### Your goal
Repeat the rows below word for word, from the line containing "Go to Colleague Bookings page" through the line containing "Action: click(x=36, y=13)", and nothing else.

______________________________

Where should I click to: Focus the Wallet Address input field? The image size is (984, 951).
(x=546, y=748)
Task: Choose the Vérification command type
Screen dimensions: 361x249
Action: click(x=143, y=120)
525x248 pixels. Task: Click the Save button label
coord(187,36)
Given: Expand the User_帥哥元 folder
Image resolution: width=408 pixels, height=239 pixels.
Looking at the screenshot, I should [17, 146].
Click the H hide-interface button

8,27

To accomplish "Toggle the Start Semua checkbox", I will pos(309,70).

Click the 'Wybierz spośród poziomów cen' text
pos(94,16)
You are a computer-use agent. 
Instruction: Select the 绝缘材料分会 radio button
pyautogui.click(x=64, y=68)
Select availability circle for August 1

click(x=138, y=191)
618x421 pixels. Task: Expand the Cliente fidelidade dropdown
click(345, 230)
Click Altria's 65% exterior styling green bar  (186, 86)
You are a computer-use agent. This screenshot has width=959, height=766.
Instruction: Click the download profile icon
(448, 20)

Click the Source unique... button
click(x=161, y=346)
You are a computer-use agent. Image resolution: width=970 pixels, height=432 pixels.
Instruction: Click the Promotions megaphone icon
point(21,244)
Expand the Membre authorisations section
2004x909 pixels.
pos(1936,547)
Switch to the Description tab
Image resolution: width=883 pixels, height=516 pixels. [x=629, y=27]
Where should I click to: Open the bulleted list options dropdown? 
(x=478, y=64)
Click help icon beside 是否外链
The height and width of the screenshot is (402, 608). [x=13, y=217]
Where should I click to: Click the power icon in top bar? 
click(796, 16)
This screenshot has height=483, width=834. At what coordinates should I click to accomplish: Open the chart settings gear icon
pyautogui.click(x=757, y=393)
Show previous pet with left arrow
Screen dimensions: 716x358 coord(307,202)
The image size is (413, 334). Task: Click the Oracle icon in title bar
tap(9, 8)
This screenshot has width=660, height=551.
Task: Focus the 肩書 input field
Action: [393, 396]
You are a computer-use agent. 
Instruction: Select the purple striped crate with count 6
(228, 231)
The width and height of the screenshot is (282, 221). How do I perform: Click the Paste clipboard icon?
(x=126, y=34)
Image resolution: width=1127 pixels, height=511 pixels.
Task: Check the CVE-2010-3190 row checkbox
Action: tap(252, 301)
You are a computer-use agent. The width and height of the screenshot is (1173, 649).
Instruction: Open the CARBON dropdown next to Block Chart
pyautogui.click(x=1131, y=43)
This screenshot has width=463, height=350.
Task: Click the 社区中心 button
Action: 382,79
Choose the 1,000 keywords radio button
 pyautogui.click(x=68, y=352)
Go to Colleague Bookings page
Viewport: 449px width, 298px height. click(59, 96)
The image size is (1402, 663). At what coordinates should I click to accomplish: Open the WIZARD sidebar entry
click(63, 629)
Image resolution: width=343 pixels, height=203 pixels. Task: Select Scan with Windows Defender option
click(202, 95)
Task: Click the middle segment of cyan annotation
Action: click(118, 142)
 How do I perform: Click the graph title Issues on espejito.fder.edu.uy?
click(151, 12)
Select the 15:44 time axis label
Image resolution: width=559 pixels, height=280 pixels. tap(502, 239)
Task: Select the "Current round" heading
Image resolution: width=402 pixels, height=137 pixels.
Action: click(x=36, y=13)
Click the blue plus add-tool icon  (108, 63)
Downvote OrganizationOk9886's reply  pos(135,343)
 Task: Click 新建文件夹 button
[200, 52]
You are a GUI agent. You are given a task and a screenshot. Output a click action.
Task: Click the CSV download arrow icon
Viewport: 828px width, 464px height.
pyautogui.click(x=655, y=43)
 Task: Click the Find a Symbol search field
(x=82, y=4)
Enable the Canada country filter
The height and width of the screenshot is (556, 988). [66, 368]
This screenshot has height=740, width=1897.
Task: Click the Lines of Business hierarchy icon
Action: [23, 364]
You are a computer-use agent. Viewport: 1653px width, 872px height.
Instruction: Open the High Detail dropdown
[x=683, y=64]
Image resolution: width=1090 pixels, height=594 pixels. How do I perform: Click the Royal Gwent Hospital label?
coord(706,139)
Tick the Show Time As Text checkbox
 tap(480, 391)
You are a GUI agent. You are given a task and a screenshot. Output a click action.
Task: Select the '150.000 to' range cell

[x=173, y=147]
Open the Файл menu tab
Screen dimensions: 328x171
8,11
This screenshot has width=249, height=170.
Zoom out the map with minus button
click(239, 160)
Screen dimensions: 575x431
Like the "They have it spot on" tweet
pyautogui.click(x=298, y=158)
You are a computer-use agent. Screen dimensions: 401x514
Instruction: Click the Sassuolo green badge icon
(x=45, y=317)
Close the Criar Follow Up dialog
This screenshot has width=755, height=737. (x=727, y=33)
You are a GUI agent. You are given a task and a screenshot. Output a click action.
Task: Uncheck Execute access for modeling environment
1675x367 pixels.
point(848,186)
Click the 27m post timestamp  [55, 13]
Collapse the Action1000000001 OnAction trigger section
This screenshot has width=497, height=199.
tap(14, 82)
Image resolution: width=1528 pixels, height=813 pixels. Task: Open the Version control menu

______________________________

### Task response
Go to Colleague Bookings page
Viewport: 449px width, 298px height. click(59, 96)
The image size is (1402, 663). At what coordinates should I click to accomplish: Open the WIZARD sidebar entry
click(63, 629)
Image resolution: width=343 pixels, height=203 pixels. Task: Select Scan with Windows Defender option
click(202, 95)
Task: Click the middle segment of cyan annotation
Action: click(118, 142)
 How do I perform: Click the graph title Issues on espejito.fder.edu.uy?
click(151, 12)
Select the 15:44 time axis label
Image resolution: width=559 pixels, height=280 pixels. tap(502, 239)
Task: Select the "Current round" heading
Image resolution: width=402 pixels, height=137 pixels.
Action: click(x=36, y=13)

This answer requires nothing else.